Mark Kennedy
NEW YORK (AP) – Chef and author Abra Berens once mistakenly ordered 10 pounds of split peas. Trouble is, she doesn’t really like split peas.
She initially found herself making split pea soup over and over again, wincing each time at the muddy, unexciting flavour. Then she came to a realisation.
“I was like, wait, there are actually other things to do with split peas. If you jack up the soup with other things, it doesn’t have to be a muddy flavour,” she said. “You can make split pea fritters, you can add acidic dressing – all that stuff felt so revolutionary to me.”

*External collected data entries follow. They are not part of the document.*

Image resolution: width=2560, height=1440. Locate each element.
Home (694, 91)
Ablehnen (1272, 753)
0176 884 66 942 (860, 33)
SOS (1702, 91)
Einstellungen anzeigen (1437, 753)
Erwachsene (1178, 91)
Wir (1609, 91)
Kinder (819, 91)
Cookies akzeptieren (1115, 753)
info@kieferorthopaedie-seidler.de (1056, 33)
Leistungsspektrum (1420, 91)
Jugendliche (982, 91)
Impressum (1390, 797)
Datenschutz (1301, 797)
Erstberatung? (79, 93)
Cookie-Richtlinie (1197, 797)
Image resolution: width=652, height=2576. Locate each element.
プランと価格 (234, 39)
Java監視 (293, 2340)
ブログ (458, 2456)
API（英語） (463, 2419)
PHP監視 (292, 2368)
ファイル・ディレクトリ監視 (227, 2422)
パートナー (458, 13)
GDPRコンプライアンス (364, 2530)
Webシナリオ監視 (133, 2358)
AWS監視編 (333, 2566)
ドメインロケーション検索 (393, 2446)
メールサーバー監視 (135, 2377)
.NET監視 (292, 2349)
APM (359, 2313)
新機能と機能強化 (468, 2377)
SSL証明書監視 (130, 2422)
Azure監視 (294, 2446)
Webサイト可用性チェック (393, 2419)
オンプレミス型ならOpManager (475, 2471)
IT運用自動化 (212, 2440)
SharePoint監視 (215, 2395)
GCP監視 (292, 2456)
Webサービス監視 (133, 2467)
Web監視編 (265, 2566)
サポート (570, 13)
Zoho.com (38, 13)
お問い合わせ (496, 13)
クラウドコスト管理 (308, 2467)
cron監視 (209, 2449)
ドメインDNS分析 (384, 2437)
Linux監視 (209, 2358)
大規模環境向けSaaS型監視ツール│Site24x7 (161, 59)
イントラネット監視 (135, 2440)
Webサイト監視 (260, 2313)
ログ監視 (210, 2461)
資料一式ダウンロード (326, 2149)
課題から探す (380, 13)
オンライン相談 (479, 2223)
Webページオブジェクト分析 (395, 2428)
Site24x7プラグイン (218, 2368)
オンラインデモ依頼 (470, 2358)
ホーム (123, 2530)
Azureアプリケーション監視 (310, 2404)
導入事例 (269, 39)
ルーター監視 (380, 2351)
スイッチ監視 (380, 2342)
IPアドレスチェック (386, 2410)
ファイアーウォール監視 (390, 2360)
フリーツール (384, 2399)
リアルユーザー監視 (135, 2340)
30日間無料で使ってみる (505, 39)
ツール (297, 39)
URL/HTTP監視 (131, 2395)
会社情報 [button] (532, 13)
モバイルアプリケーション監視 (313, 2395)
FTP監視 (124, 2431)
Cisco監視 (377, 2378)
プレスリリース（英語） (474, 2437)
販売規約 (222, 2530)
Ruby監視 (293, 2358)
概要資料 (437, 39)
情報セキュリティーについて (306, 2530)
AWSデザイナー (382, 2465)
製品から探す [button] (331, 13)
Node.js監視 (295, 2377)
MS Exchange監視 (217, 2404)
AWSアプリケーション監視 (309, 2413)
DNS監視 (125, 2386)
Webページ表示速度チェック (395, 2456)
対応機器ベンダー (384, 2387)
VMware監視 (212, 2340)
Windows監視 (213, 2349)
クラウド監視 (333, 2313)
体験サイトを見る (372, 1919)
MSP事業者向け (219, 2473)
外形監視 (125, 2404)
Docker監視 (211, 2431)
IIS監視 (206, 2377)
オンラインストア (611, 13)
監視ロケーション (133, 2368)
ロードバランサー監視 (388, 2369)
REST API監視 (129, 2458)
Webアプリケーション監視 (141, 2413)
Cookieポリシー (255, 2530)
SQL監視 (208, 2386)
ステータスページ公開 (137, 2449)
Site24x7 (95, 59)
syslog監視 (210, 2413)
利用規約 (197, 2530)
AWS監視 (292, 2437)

Her hard-found knowledge runs through Grist, Berens’ fascinating new guide to cooking grains, beans, seeds and legumes, offering 140 recipes with more than 160 variations.
Berens is the executive chef at Granor Farm in Three Oaks, Michigan, and her previous guide to vegetables, Ruffage was nominated for a James Beard Award and named a best cookbook for Spring 2019 by The New York Times and Bon Appetit.
As in Ruffage, Berens puts the home cook in the driver’s seat, introducing and describing each category of grains and legumes and offering techniques on how to prepare them – stewed, fried, boiled, marinated, smashed and sprouted, among them.
Then she lets the reader pair them with various dressings, oils, relishes and other condiments, mixing and matching saltiness, acid and creaminess depending on what’s on hand. No goat cheese? Swap in feta.
To help, there are grids throughout the book for building a dish. For instance, you might start with two cups of fava beans and then add shaved asparagus or cucumbers or spinach and orange segments, then add mozzarella or feta or ricotta, and then add a sauce, perhaps a rosemary lemon chilli mojo or a mint almond relish.
“For better or for worse, this is just how I cook. And so it does feel very intuitive to me,” she said. “I think it’s because I’m just bad at rote memorisation. I adapted and learned how to improvise in that way.”
Grist is a comprehensive guide through 29 different grains and legumes – among them, amaranth, barley, black-eyed peas, buckwheat, bulgur, chickpeas, corn, cowpeas, farro, fava beans, lentils, lima beans, millet, oats, quinoa, rice, sorghum, soy beans and wheat berries.
“I would say that ‘You do you’ is very much Abra’s motto,” said Editorial Director of Food & Lifestyle at Chronicle Books Sarah Billingsley. “These books have an empowering quality or just an endearing quality. You feel like, ‘Okay, I don’t have to do exactly what she tells me to do. I trust this writer’.”
Berens calls grains and legumes “underappreciated staples” in the book and hopes to lure readers back to ingredients that many home cooks overlook while fawning over meat, poultry or fish. She includes some meat in dishes but advocates eating it “deliberately”.
“As a global society, we tend to prioritise and fawn over the things that are the stars or the special things… And so these other staples seem like they are kind of the underdog or they’re used as filler,” she said.
Included throughout the book are question-and-answer columns with farmers who grow or produce the crops, from a seed cleaner in Niles, Michigan, to a wild rice forager in Cass Lake, Minnesota.